Deculturation requires speaking in the believers language instead of a foreign language. Hamza Yusuf, the president of Zaytuna College, a Muslim college in Berkley California, explains that Islam has always adapted itself to include the indigenous people much like water takes on the color of its container.
“Islam is pure, but it takes on the color of the vessel, so in Senegal it has a certain color in Indonesia it has a certain color and that’s why it’s different in Afghanistan. In every place Islam goes it’s the same water that has nourished the people, but it takes on its own coloring. That is part of its universality.
If we were all meant to become Arabs, then that would be a disaster. That is nothing against Arabs, but it’s just not what Allah wanted for human beings, all to become Arabs. People ask me, ‘Why don’t you speak Arabic to your children?’ I say because it’s not my mother tongue. Their tongue is English that’s where we grew up.”

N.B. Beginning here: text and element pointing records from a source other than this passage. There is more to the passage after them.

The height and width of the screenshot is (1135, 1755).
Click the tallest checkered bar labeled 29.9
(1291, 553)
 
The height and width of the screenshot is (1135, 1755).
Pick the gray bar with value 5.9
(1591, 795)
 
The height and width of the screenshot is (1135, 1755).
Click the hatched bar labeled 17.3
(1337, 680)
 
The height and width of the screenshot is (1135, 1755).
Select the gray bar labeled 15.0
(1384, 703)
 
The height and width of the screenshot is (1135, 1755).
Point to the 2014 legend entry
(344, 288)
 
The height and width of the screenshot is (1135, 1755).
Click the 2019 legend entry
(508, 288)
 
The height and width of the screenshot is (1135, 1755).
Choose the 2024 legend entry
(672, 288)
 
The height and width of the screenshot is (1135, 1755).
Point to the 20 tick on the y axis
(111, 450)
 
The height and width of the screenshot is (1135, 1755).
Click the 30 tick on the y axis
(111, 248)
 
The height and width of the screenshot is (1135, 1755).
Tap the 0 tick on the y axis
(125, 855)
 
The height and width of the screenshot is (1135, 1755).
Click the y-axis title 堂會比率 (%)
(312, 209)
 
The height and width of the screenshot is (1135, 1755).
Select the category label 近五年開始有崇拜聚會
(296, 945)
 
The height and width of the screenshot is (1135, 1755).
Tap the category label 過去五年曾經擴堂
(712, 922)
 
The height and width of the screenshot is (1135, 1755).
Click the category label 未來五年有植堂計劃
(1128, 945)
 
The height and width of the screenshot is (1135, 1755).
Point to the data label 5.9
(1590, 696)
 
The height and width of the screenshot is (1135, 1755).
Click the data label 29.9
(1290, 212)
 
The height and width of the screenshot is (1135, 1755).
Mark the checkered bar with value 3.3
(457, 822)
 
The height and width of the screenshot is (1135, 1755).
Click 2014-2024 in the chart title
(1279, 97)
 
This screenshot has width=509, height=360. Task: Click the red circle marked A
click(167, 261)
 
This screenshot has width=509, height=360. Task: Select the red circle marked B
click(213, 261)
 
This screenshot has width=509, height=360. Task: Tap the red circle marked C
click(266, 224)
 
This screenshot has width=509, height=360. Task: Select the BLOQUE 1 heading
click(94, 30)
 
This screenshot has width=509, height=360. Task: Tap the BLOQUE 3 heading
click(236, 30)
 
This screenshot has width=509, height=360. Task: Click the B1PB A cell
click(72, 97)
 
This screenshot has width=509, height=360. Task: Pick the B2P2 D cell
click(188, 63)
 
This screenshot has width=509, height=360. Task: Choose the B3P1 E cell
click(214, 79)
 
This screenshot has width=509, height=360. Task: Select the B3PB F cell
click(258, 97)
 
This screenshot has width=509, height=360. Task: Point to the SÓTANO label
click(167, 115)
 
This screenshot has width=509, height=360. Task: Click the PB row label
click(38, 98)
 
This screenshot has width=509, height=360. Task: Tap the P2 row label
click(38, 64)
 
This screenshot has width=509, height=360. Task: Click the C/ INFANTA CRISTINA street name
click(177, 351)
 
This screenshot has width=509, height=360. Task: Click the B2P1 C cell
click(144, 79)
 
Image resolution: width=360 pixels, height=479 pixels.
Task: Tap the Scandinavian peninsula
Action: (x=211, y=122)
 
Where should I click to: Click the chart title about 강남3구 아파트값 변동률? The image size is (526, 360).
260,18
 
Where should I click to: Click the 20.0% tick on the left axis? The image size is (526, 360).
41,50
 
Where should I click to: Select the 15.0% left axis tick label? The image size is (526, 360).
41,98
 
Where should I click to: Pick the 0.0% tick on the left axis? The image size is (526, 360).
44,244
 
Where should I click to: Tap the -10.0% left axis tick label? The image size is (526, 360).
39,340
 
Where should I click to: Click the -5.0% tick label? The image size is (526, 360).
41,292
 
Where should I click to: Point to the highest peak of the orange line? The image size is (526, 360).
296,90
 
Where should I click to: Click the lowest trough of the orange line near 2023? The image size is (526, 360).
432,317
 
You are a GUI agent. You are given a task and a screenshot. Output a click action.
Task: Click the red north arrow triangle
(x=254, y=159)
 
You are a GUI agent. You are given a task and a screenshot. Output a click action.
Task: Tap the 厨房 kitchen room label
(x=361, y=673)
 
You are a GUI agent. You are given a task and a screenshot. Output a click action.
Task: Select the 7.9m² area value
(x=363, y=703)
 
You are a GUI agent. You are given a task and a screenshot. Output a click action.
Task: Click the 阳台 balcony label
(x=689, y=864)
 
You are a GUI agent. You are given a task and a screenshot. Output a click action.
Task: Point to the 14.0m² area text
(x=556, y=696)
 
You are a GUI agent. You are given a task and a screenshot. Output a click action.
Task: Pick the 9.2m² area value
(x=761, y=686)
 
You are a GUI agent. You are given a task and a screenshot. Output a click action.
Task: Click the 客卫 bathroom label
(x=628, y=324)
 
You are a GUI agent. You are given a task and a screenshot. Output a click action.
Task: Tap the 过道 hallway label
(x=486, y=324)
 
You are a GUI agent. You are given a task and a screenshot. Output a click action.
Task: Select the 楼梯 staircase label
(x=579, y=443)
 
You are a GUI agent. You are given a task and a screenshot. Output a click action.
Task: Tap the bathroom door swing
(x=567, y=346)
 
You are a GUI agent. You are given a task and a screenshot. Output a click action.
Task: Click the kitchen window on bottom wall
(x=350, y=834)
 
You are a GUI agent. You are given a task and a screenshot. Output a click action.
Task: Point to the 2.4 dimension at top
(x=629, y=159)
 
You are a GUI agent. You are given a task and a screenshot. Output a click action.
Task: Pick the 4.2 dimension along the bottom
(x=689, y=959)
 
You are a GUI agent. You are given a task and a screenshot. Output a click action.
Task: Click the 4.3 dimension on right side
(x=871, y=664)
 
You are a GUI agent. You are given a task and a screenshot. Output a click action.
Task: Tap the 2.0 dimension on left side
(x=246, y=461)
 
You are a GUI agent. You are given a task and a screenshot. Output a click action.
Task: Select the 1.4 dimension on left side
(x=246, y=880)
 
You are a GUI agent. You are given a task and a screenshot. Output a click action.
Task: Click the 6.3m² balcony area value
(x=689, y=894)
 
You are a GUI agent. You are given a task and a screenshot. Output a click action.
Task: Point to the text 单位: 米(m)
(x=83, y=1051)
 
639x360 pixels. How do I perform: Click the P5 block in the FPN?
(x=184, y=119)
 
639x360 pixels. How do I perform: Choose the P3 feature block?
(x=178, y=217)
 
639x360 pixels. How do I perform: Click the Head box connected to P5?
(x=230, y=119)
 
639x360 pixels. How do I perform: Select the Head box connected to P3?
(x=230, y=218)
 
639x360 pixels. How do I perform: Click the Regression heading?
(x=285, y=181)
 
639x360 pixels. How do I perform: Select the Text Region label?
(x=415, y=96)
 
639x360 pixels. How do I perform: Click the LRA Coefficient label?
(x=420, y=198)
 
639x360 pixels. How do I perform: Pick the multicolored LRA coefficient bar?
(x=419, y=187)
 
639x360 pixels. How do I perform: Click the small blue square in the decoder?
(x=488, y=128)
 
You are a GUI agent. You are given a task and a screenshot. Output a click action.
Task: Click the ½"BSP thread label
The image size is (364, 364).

American Democratic Islam believes that if one’s tongue is English, Arabic is a barrier to the believer’s prayer life. One’s liturgical language should also be one’s native language. Why? First, because Allah speaks all languages, secondly the Qur’an does not say that prayers must be given in Arabic, and third, trying to pray in words you do not understand is a barrier to communion with God. In other words, prayer loses its spiritual essence when said from the head (cerebral recall of memorized words) instead spoken from the heart (spiritual inspiration).